Aim:
Arrange the lines of all the entries below as a numbered list, skipping blank lines and leaving out the pictures.

**** Supplied data ****

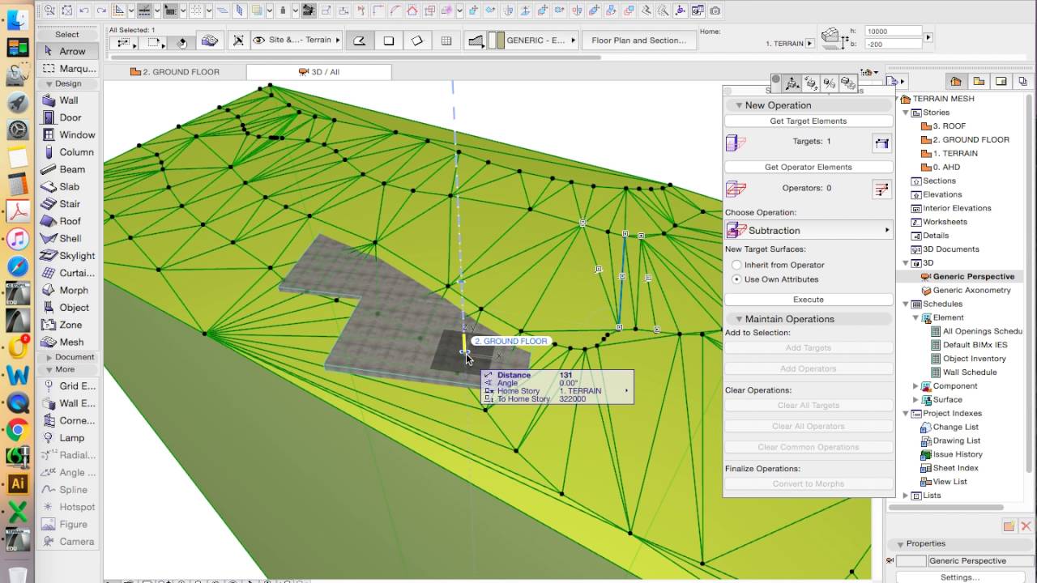Expand the Lists tree node
1037x583 pixels.
(906, 496)
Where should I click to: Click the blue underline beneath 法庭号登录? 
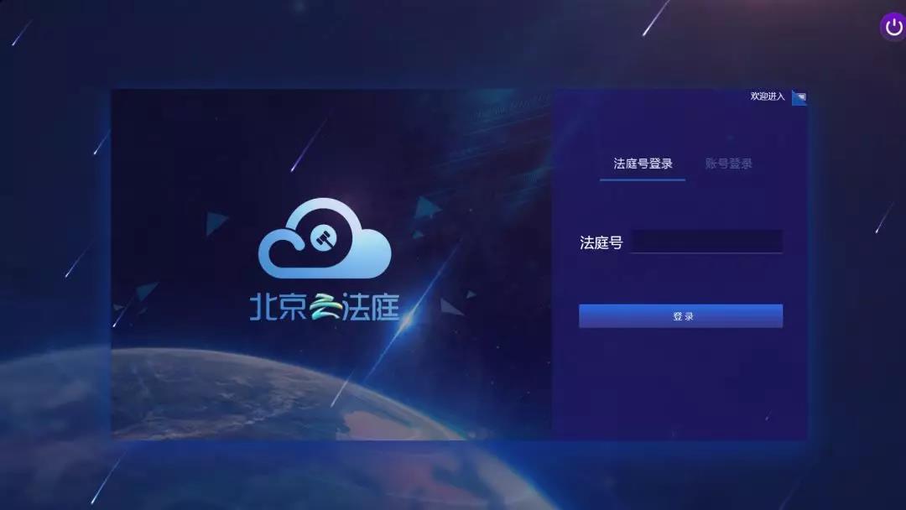point(643,180)
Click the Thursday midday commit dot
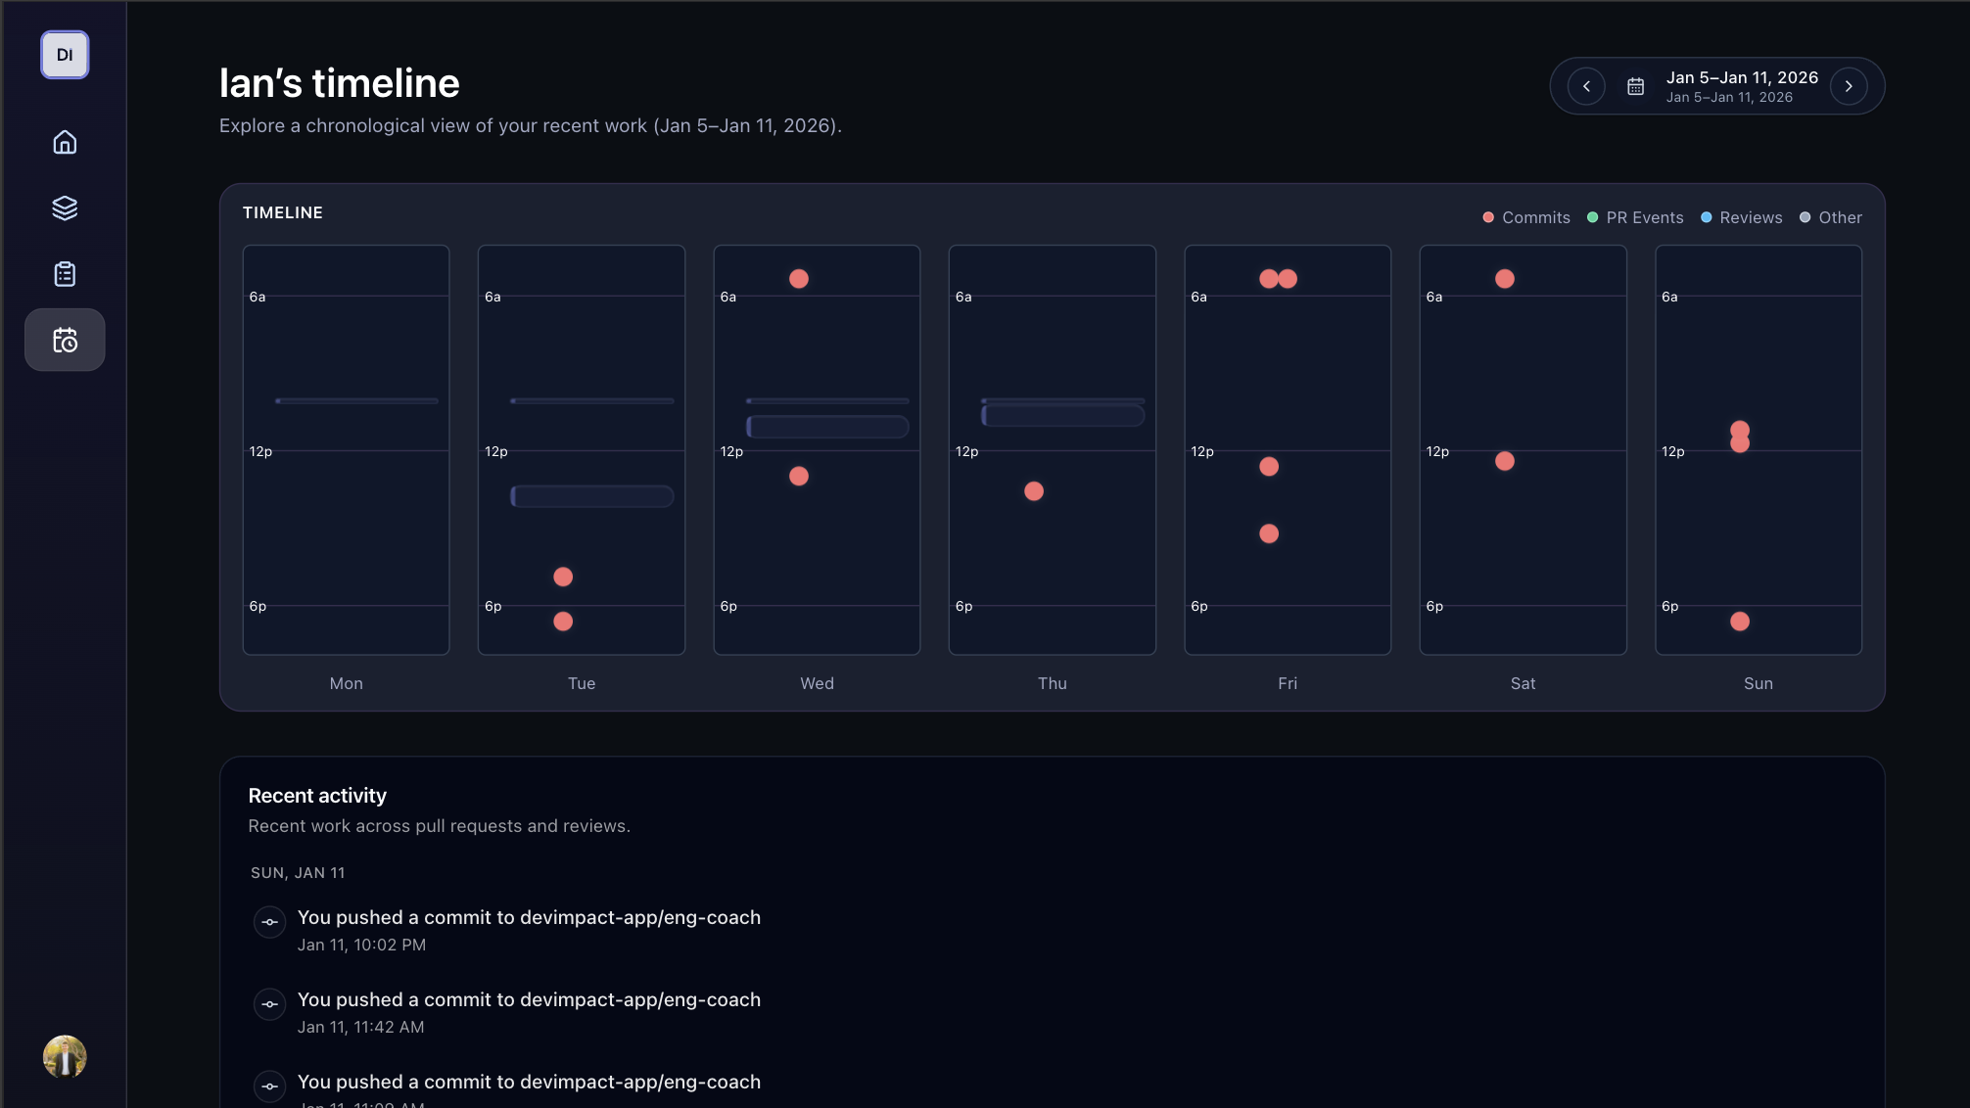The width and height of the screenshot is (1970, 1108). [x=1034, y=491]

****

Task answer:
1. Expand the Lists tree node
2. 1037x583 pixels.
3. (906, 496)
4. Where should I click to: Click the blue underline beneath 法庭号登录? 
5. point(643,180)
6. Click the Thursday midday commit dot
7. The width and height of the screenshot is (1970, 1108). [x=1034, y=491]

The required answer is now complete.